Industrial demand management - Paying energy-intensive industries to reduce production during peak hours, rather than subsidising their consumption.
Instead, the UK chose to subsidise consumption rather than reduce it - the exact opposite of what basic economics would suggest during a supply shortage.
As it turned out, the energy price shock was over more quickly than initially expected. Wholesale gas prices began falling in early 2023 as European storage filled up, alternative LNG suppliers were found, and a mild winter reduced demand. By July 2023, the Government announced the end of the Energy Price Guarantee, reverting to the normal Ofgem price cap. The crisis that supposedly justified £40 billion of taxpayer spending had largely resolved itself through normal market mechanisms - exactly what would have happened faster and cheaper if demand had been reduced rather than subsidised.

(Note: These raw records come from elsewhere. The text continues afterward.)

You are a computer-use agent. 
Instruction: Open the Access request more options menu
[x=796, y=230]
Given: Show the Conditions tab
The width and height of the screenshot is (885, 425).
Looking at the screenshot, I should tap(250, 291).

The price cap, originally introduced as a temporary measure to protect vulnerable customers from supplier exploitation, has instead evolved into a permanent feature of the energy market. What began as a "sticking plaster" solution to a competition problem had become the foundation for the largest peacetime fiscal intervention in British history. Rather than fixing the underlying issues with Britain's energy system, the price cap had simply made them more expensive for taxpayers to ignore.
More worryingly, the Energy Price Guarantee has created a dangerous precedent. Having bailed out energy consumers once, the electorate now expects the same treatment during any future price spike. Psychologically, voters believe it is the Government's responsibility to ensure energy prices remain affordable, regardless of the cost to future taxpayers. This creates classic moral hazard - when people expect to be rescued from the consequences of their choices, they make riskier decisions.
The bailout has reduced incentives for both households and businesses to invest in energy resilience:
Household energy efficiency - Why spend £10,000 on insulation, heat pumps, or solar panels when the Government will subsidise your gas heating bills instead? The EPG removed the price signal that would drive investment in home energy independence.
Industrial energy efficiency - Why should factories invest in energy-saving equipment when they can expect taxpayer support during price crises? Heavy industry now has less incentive to reduce consumption or switch to alternative energy sources.
Energy market resilience - Why should suppliers hedge their wholesale purchases properly when they know the Government will intervene to prevent customer bankruptcies? The EPG has made the entire energy supply chain more fragile by removing market discipline.
The Energy Price Guarantee essentially nationalized energy price risk while keeping energy supply private - the worst of both worlds. Consumers get the illusion of market choice while taxpayers bear the cost of market failures. This moral hazard ensures that Britain will be even less prepared for the next energy shock, making future bailouts both more likely and more expensive.